Given w = 250 mm t = 20 mm.
\sigma_{t}=80 N / mm ^{2} \quad \tau=60 N / mm ^{2} \quad \sigma_{c}=120 N / mm ^{2} .
Step I Diameter of rivets
The diameter of the rivet is given by,
d=6 \sqrt{t}=6 \sqrt{20}=26.83 \quad \text { or } \quad 27 mm (i).
Step II Number of rivets
The shear resistance of one rivet in double shear is given by,
P_{s}=1.875\left[\frac{\pi}{4} d^{2} \tau\right] .
=1.875\left[\frac{\pi}{4}(27)^{2}(60)\right]=64412.47 N (a).
Crushing resistance of one rivet is given by,
P_{c}=d t \sigma_{c}=27(20)(120)=64800 N (b).
\text { From (a) and (b), } P_{s}<P_{c} .

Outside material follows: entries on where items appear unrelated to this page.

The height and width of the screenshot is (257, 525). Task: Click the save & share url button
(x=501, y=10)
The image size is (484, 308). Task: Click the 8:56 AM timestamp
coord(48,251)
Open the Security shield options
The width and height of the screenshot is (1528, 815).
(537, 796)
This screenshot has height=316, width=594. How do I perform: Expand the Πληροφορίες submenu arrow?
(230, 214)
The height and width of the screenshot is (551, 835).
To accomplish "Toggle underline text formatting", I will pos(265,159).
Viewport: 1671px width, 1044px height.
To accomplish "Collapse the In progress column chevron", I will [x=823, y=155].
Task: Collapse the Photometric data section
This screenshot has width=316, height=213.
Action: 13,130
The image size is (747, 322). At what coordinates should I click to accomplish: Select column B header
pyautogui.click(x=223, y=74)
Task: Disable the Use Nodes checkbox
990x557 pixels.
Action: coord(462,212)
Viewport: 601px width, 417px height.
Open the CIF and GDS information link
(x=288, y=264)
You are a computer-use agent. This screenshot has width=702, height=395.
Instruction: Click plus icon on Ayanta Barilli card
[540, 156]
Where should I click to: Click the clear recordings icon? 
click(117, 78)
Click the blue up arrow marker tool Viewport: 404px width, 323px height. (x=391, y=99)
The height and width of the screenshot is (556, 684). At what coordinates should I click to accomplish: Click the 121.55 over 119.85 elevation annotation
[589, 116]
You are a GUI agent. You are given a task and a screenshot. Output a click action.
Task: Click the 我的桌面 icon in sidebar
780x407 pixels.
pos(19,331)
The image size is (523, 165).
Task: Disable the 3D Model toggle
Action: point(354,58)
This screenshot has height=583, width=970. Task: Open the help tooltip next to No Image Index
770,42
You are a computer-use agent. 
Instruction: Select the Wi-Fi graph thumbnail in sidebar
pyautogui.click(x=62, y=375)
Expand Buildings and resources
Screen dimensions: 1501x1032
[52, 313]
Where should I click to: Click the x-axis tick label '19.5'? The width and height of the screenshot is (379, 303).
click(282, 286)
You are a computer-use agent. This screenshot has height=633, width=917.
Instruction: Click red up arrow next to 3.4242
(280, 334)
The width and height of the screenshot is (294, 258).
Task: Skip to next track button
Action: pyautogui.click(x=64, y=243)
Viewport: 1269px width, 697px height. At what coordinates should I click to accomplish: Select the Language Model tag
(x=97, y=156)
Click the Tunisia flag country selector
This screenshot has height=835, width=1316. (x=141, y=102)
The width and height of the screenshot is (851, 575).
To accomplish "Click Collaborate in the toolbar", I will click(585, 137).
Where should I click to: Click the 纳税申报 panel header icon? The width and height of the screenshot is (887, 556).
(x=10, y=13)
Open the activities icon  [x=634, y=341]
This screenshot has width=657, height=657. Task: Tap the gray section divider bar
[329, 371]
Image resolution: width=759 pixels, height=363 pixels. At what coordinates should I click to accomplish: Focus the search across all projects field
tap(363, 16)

Therefore, shear strength of the rivet is the criterion of design. It is assumed that rivets are so arranged that there is only one rivet in the outer row. The tensile strength of the plate in the outer row is given by,
P_{t}=(w-d) t \sigma_{t}=(250-27)(20)(80) .
= 356 800 N (c)
Equating the strength of the plate with the shear strength of n rivets
356 800 = n (64 412.47)
∴ n = 5.54 or 6 rivets (ii).
Step III Arrangement of rivets
The arrangement of six rivets in three rows is illustrated in Fig. 8.61. This type of arrangement in diamond shape is called Lozenge joint. The dimensions given in the figure have the following numerical values,
m = 1.5d = 1.5 (27) = 40.5 or 45 mm
p_{t}=2 d=2(27)=54 \text { or } 55 mm .
t_{1}=0.625 t=0.625(20)=12.5 mm .
From the figure,
m + p + p + m = 250 or 45 + 2p + 45 = 250
∴ p = 80 mm.
Step IV Efficiency of joint
In order to calculate the efficiency of the joint, we will proceed from the outer row of rivets to the inner row and fi nd out the weakest cross-section of the joint. Let us consider the failure behaviour of three cross-sections denoted by AA, BB and CC.
(i) The joint can fracture along the section-AA without affecting the rivets in the middle and inner rows.
(ii) The joint cannot fracture along the section- BB without shearing one rivet in double shear. This is the rivet in the outer row.
(iii) The joint cannot fracture along the section- CC, without shearing three rivets in double shear. These are the rivets in outer and middle rows.
Based on these assumptions the strength of the joint along three sections is calculated.
Along the section-AA,
\text { strength }=(w-d) t \sigma_{t}=(250-27)(20)(80) .
356 800 N (a)
Along the section-BB,
\text { strength }=(w-2 d) t \sigma_{t}+1 \times P_{s} .
= (250 – 2 × 27) (20) (80) + 64 412.47
= 378 012.47 N (b).
Along the section-CC,
\text { strength }=(w-3 d) t \sigma_{t}+3 \times P_{s} .
= (250 – 3 × 27)(20)(80)
+ 3 × 64 412.47
= 463 637.41 N (c).
\text { Shear resistance of all rivets }=6 \times P_{s} .
= 6 × 64 412.47 = 386 474.8 N (d)
From (a), (b), (c), and (d), the lowest strength of the joint is along the section-AA.
\text { Strength of solid plate }=w t \sigma_{t}=250(20)(80) .
= 400 000 N
Therefore
\eta=\frac{356800}{400000}=0.892 \quad \text { or } \quad 89.2 \% (iv).